== Records to process ==

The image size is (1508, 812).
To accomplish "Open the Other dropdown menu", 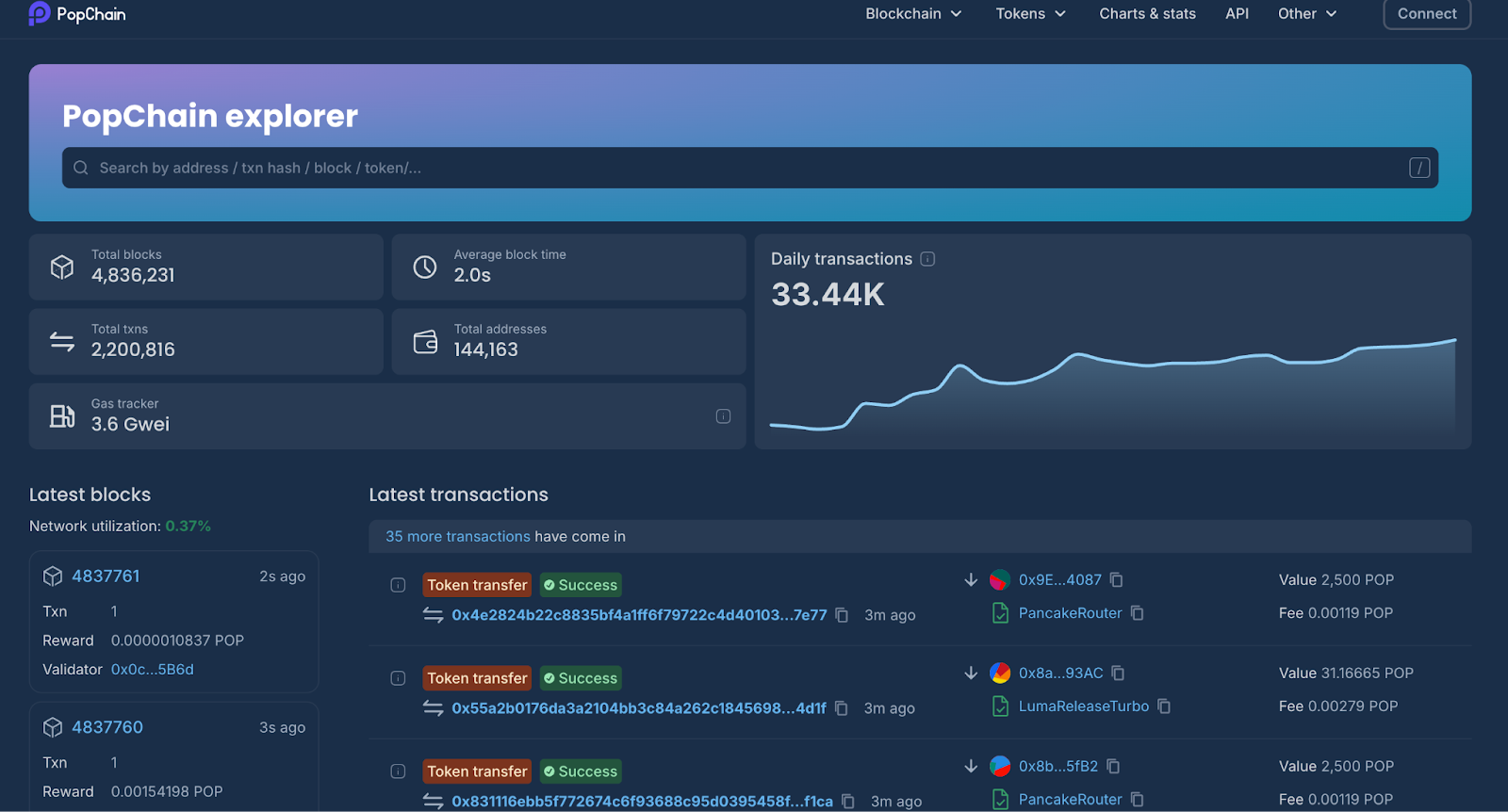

===
== Records to process ==

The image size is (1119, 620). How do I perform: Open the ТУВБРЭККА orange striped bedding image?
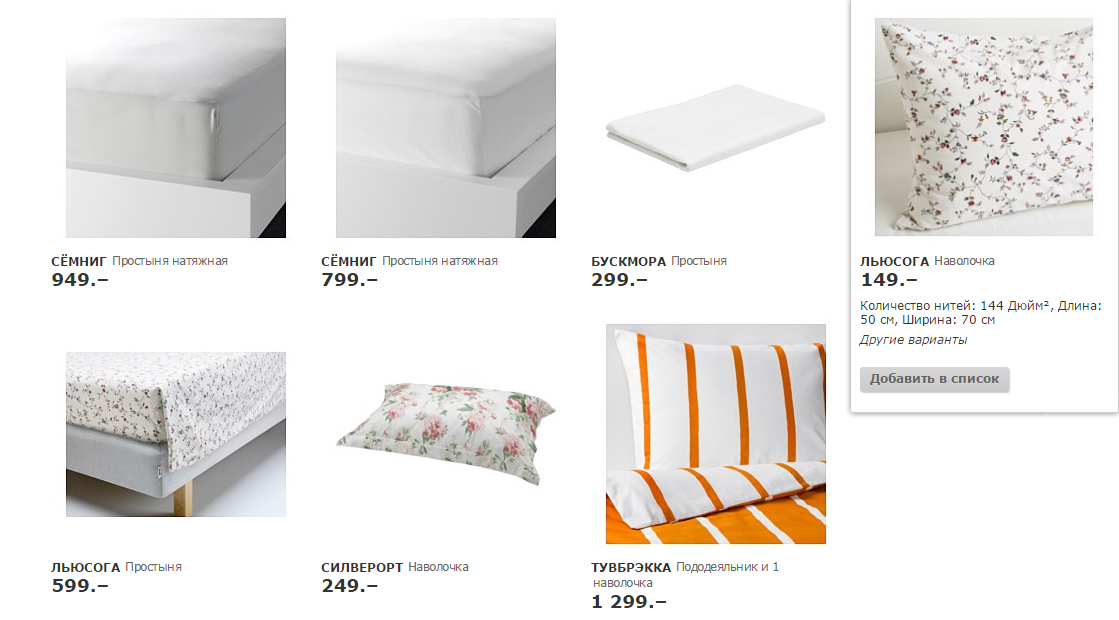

===
== Records to process ==

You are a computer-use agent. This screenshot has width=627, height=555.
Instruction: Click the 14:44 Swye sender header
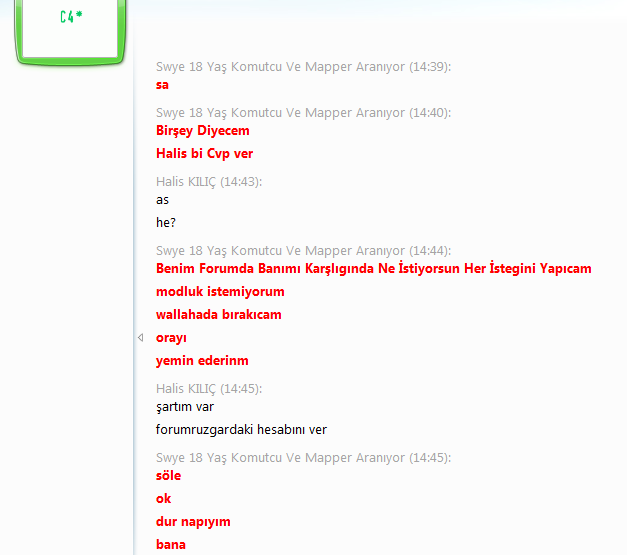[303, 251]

===

_Problem description:_
The lines above that hold the word "size" should be found and copied out.

_Solution below:_
The image size is (1508, 812).
The image size is (1119, 620). How do I perform: Open the ТУВБРЭККА orange striped bedding image?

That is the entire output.